* **EXERCISE OBJECTIVE**
Return all lines from the listing below that include the word "Click".

* **PROVIDED DATA**

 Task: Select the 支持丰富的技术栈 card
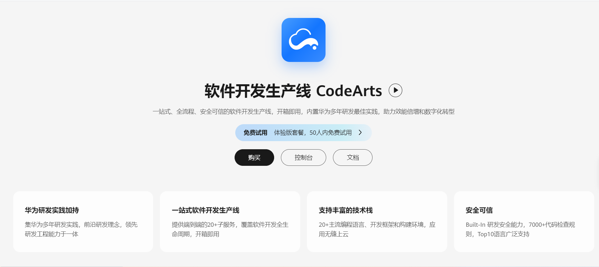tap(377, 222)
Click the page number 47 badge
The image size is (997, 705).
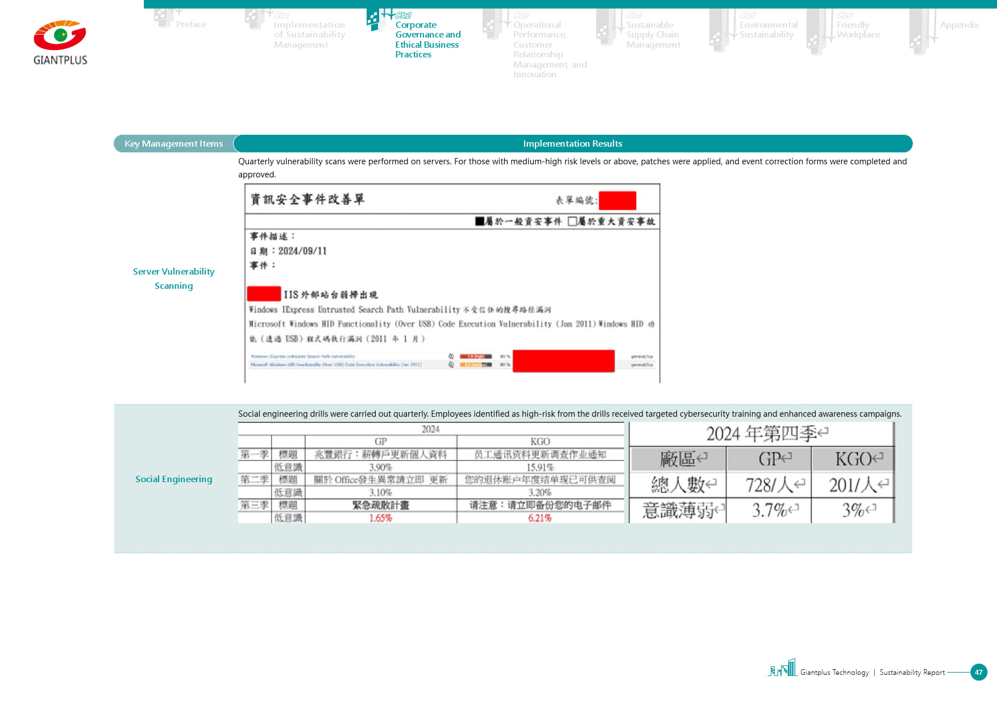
---
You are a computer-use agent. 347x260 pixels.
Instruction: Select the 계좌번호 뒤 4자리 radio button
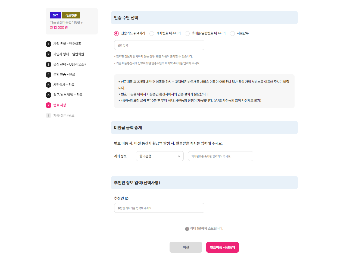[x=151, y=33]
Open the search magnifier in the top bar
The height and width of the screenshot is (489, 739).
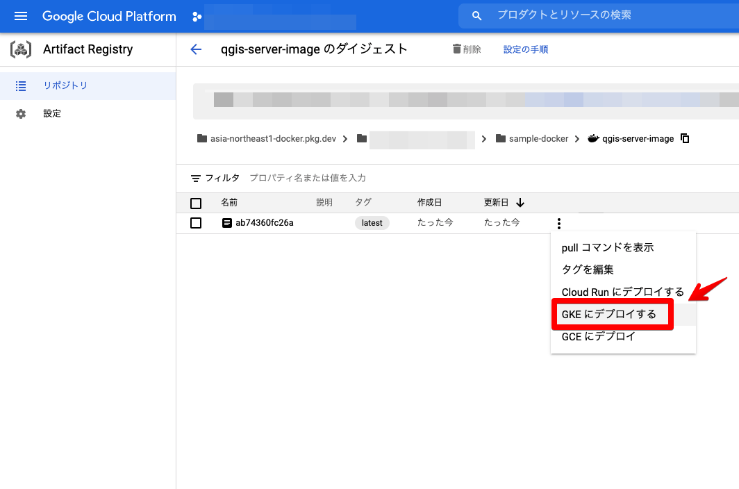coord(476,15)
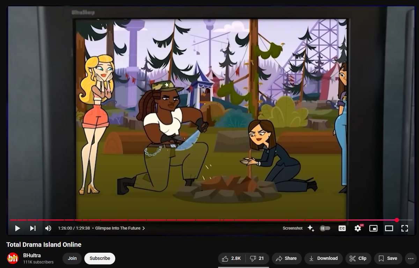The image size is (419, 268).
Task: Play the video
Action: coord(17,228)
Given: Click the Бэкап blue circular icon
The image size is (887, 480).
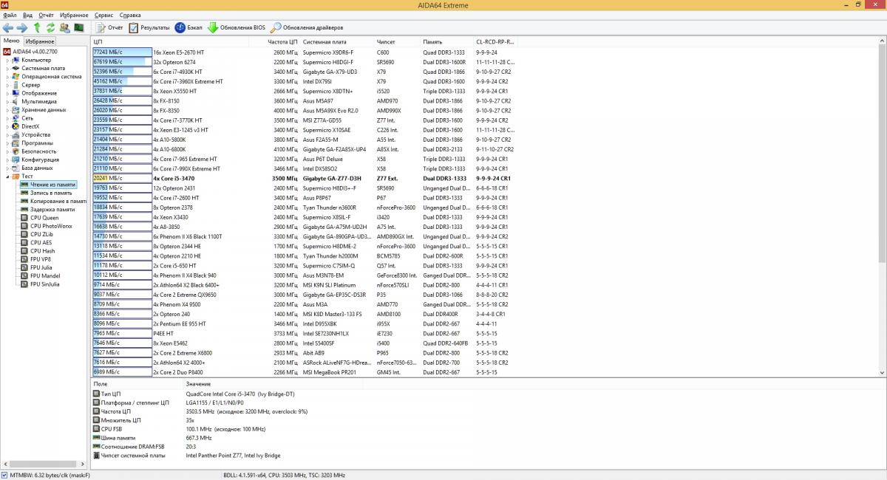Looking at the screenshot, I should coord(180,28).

* **SOLVED EXERCISE**
Click the page number 47 badge
Given: Click the Бэкап blue circular icon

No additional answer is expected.